New Catch-Up Rules Deferred Until 2026
SECURE 2.0 requires high-income earners to make Roth catch-up contributions starting in 2024. The IRS just deferred this until 2026.
SECURE 2.0 has a provision that requires employees making more than $145,000 can only make catch-up contributions in the form of a Roth contribution. This provision is scheduled to start in 2024.
Employees that are at least age 50 are allowed to make an extra contribution (currently $7,500). This could either be a deductible contribution or in the form of a Roth contribution where there is no deduction, but the distributions later on are tax-free.
The new SECURE 2.0 provision now requires this to be a Roth if the employee in the previous year made at least $145,000.

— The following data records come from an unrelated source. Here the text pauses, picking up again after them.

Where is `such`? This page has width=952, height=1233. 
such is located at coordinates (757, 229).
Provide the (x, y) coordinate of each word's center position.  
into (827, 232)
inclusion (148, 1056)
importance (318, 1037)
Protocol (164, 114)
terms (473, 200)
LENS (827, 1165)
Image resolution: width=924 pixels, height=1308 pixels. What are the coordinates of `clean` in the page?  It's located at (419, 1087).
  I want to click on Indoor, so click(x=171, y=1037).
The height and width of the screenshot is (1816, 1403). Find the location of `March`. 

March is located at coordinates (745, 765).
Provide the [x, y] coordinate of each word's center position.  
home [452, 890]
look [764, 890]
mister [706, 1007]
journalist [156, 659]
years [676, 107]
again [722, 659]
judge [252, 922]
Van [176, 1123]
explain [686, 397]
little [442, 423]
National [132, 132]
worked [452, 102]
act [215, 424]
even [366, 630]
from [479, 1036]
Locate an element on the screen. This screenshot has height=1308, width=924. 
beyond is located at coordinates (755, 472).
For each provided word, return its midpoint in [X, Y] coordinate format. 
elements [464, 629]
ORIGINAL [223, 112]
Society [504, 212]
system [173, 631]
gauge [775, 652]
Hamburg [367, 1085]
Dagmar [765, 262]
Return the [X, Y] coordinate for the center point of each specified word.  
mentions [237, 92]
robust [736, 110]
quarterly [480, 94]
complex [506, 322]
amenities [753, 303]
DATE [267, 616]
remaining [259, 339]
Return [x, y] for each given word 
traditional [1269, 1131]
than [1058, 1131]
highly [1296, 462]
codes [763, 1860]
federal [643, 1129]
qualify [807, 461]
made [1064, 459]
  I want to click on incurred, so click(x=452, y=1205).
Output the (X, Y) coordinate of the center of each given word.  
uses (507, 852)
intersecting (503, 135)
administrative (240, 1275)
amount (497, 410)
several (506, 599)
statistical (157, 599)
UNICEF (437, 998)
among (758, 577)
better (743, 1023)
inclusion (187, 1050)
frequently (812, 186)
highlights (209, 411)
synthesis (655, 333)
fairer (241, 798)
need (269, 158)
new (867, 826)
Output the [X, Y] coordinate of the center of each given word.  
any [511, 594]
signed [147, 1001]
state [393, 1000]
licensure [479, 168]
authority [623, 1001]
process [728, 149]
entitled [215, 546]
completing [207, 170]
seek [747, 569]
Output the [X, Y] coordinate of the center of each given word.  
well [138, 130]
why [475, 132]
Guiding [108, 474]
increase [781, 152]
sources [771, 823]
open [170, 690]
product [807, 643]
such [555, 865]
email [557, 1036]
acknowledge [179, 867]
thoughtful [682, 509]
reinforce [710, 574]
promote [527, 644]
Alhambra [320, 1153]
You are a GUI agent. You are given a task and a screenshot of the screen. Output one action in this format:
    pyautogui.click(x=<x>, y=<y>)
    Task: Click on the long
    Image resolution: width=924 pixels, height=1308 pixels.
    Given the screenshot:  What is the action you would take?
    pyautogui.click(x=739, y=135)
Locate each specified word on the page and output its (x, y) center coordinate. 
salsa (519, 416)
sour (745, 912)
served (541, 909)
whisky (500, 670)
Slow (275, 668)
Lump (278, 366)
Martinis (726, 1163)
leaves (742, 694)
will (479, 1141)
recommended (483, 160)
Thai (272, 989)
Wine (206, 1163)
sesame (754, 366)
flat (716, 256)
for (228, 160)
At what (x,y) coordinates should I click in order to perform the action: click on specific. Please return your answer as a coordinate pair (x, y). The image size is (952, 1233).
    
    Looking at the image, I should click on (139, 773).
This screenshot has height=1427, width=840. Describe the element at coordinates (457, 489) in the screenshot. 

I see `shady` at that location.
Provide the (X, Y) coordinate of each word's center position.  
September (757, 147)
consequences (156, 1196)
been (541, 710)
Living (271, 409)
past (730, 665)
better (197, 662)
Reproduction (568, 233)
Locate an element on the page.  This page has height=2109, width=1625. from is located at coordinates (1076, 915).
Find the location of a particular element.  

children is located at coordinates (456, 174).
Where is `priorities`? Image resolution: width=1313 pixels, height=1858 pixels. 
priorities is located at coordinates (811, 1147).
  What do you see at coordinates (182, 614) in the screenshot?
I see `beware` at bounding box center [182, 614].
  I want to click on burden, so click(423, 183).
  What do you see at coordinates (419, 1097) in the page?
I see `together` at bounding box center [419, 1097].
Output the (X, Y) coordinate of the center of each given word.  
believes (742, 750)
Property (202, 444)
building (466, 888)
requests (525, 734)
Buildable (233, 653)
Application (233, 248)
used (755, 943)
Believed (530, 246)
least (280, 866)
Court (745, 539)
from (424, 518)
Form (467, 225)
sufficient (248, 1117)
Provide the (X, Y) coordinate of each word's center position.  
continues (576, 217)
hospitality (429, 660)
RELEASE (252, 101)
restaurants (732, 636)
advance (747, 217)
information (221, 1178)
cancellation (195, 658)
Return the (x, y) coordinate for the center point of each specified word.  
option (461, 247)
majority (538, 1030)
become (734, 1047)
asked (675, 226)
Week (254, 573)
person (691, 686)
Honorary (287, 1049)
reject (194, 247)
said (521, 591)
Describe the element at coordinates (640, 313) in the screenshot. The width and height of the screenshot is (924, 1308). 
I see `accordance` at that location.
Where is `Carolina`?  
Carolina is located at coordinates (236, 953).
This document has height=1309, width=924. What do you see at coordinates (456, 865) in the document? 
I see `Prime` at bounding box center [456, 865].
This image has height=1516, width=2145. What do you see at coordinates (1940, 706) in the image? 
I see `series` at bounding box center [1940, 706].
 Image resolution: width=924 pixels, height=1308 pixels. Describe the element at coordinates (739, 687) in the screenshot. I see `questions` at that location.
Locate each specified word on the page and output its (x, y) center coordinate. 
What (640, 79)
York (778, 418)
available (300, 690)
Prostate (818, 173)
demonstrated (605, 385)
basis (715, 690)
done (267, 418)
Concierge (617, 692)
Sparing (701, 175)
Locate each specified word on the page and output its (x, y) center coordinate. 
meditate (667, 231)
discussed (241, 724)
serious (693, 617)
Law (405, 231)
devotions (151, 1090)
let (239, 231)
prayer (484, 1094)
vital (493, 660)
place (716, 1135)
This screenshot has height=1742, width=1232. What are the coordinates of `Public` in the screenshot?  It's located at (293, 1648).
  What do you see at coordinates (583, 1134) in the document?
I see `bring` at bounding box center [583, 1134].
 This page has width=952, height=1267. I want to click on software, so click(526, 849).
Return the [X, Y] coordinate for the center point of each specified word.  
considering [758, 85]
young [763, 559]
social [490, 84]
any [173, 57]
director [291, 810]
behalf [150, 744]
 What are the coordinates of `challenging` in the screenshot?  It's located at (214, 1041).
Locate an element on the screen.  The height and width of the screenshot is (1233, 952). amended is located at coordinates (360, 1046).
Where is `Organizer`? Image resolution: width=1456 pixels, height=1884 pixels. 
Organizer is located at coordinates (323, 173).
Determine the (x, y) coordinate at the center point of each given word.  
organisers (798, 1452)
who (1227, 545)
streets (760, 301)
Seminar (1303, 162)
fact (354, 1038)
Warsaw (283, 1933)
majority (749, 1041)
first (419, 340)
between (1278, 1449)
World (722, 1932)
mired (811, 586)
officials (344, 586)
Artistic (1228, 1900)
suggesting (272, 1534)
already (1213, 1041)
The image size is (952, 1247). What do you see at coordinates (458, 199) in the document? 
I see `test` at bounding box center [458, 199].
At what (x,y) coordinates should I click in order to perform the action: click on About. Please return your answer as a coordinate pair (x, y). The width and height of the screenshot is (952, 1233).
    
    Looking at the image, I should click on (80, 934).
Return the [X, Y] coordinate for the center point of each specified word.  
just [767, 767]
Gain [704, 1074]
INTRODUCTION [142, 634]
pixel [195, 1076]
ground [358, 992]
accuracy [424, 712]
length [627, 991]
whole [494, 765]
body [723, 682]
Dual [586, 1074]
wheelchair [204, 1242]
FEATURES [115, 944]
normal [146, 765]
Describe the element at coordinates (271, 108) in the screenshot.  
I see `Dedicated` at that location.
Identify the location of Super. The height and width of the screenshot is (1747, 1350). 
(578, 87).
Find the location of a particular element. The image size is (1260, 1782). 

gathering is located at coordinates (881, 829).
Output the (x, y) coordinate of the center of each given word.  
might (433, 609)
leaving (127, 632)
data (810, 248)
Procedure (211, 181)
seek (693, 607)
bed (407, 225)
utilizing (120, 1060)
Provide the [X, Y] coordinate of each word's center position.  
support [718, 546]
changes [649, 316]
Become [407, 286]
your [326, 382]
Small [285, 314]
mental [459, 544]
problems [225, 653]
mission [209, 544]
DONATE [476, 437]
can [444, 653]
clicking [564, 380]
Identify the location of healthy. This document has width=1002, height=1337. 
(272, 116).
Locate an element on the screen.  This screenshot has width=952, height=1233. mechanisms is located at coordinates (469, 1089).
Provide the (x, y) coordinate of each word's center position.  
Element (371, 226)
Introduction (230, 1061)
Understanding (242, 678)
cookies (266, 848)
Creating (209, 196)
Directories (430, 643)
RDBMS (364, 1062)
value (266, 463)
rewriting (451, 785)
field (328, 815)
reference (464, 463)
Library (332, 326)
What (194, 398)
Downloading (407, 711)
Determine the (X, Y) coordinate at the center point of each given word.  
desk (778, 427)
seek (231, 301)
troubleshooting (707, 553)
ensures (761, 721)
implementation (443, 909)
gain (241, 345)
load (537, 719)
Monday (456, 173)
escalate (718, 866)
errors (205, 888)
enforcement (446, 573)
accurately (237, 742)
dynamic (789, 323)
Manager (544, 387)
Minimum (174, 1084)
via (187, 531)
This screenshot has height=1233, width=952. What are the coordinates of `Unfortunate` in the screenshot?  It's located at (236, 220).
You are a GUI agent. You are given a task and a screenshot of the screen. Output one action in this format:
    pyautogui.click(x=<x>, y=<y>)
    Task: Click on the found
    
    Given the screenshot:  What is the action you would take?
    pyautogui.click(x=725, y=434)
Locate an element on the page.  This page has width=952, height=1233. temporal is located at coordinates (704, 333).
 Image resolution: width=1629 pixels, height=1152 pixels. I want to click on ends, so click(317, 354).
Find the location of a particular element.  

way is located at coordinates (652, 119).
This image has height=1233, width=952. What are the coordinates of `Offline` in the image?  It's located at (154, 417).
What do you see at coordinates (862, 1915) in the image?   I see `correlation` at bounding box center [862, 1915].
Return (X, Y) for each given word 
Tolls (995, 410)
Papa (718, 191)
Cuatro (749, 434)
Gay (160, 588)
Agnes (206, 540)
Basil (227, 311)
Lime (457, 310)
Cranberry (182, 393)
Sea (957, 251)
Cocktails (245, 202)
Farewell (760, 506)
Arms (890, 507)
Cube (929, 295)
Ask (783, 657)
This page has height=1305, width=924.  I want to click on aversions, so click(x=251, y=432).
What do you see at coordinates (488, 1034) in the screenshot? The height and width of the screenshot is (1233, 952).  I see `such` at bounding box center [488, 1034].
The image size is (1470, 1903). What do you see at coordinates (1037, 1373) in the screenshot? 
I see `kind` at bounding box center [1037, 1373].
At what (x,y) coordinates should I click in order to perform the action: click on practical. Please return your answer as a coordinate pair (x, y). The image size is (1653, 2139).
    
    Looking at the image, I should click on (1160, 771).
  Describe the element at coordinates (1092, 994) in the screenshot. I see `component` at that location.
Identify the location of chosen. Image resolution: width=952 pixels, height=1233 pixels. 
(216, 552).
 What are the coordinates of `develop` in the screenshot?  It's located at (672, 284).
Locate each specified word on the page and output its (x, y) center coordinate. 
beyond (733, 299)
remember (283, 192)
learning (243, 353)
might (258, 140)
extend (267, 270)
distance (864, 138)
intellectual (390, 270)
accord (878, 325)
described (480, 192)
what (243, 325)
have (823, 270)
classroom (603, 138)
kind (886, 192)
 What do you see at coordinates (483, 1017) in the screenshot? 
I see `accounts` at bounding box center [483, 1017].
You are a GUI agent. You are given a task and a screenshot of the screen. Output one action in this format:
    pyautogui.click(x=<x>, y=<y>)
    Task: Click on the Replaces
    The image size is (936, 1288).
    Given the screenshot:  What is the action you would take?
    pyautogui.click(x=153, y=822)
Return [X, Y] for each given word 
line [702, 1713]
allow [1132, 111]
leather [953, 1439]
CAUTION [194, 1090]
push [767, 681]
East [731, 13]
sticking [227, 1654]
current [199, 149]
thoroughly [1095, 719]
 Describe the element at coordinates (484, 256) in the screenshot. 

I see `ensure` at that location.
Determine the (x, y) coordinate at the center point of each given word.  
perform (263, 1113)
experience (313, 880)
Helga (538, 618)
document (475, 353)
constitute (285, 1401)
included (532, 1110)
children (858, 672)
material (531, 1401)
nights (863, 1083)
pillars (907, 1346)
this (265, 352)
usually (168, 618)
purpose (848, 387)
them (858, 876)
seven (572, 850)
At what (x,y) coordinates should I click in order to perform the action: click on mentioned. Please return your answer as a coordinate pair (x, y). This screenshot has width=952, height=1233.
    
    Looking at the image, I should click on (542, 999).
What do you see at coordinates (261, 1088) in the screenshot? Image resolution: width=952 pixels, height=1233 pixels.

The notice does state that this provision will not apply to partners or any other self-employed individual. Section 603 of the SECURE 2.0 Act referred to wages, therefore, self-employed individuals do not have wages. This means that self-employed farmers earning more than $145,000 in the previous year can continue to make deductible catch-up contributions.
The IRS specifically states that FICA wages will be the definition for the provision.
The Notice also indicates that the employee has to have at least $145,000 from one employer. If the employee earned $125,000 from one and $100,000 from another, then the provision does not apply.
The bottom line is that this is good news for most farmers who are age 50 and have a 401(k) plan.